De vraag die voorligt is of klager in redelijkheid het medisch transport heeft kunnen weigeren. De beroepscommissie overweegt dat de afspraak met de gemeente voor klagers identiteitsbewijs door de inrichting is gemaakt. De afspraak in het ziekenhuis is weliswaar niet door de inrichting gemaakt maar de inrichting was hier wel van op de hoogte aangezien zij belast was met het transport. Derhalve was de inrichting al eerder op de hoogte van de dubbele afspraak. Aangezien gedetineerden – uit veiligheidsoverwegingen – niet van tevoren op de hoogte worden gesteld van de datum dan wel het tijdstip waarop een ziekenhuisbezoek gepland staat, was klager niet van deze afspraak op de hoogte. Klager is pas op de dag zelf op de hoogte gekomen van het medisch transport. Klager heeft er toen voor gekozen om niet op transport te gaan aangezien hij het aanvragen van een identiteitsbewijs, dat hij nodig had voor zijn fasering, belangrijker vond.

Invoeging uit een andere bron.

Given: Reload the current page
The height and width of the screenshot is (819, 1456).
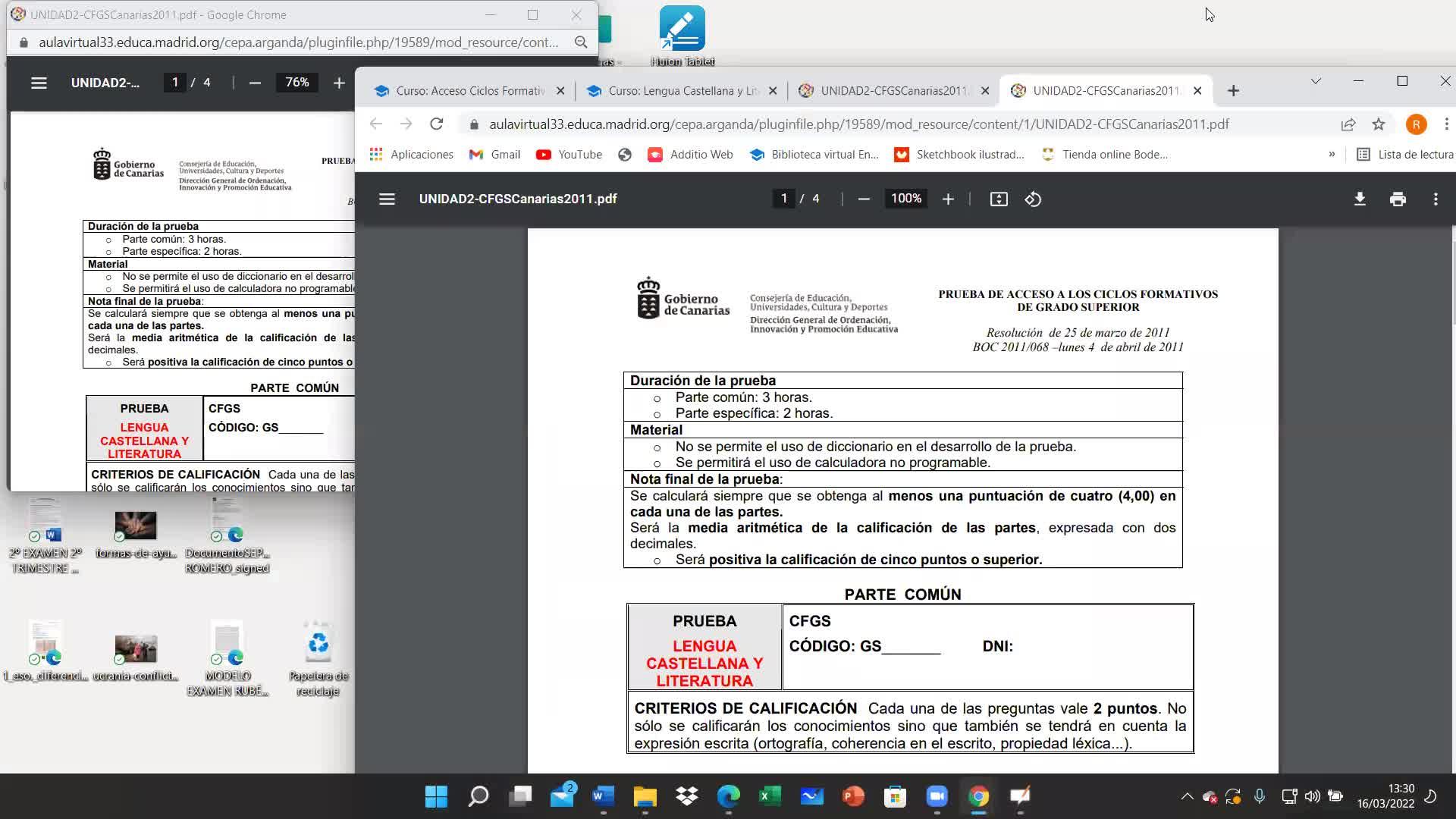Looking at the screenshot, I should click(x=436, y=124).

De beroepscommissie stelt vast dat klager niet zelf de dubbele afspraak heeft gemaakt. De beroepscommissie stelt ook vast dat klager niet op een eerder moment te kennen heeft kunnen geven dat hij aan de afspraak met de gemeente de voorkeur gaf en de afspraak met de dermatoloog daarom zou willen verplaatsen. De beroepscommissie merkt daarbij op dat klager bij de keuze voor de afspraak met de gemeente een juist doel wilde nastreven, te weten zijn re-integratie. Tevens merkt de beroepscommissie op dat de directie of de hoogte was of had kunnen zijn van de dubbele afspraak en hieromtrent maatregelen had kunnen nemen, een positie die klager niet had. Gelet op die omstandigheden overweegt de beroepscommissie dat klager in redelijkheid het transport heeft kunnen weigeren en de directeur klager voor de weigering om op transport te gaan dan ook niet in redelijkheid heeft kunnen bestraffen.

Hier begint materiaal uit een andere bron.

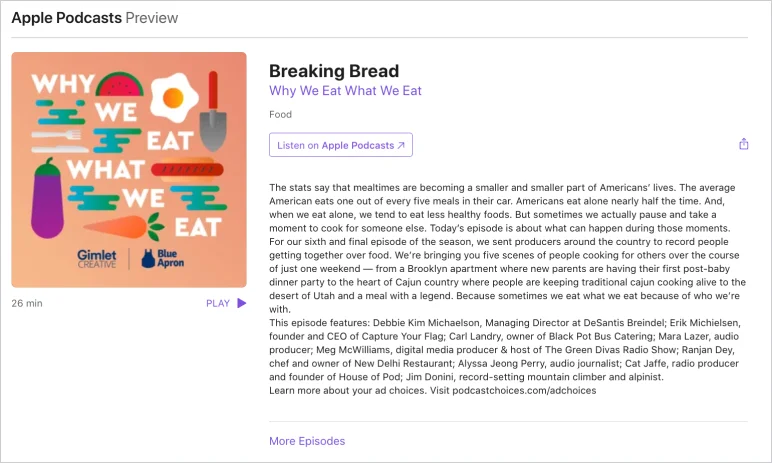
Task: Click the share icon on the right
Action: [743, 144]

Gelet op het voorgaande en bij afweging van alle in aanmerking komende belangen, moet de beslissing van de directeur als onredelijk en onbillijk worden aangemerkt. De beroepscommissie zal het beroep daarom gegrond verklaren, de uitspraak van de beklagcommissie vernietigen en het beklag alsnog gegrond verklaren. Nu de rechtsgevolgen van de bestreden beslissing niet meer ongedaan zijn te maken, komt klager een tegemoetkoming toe. De beroepscommissie zal deze vaststellen op €15,-.

4. De uitspraak

De beroepscommissie verklaart het beroep gegrond, vernietigt de uitspraak van de beklagcommissie en verklaart het beklag alsnog gegrond. Zij kent aan klager een tegemoetkoming toe van €15,-.

Deze uitspraak is op 12 november 2020 gedaan door de beroepscommissie, bestaande uit mr. C. Fetter, voorzitter, mr.dr. P. Jacobs en mr. A.M.G. Smit, leden, bijgestaan door mr. M.S. Ferenczy, secretaris.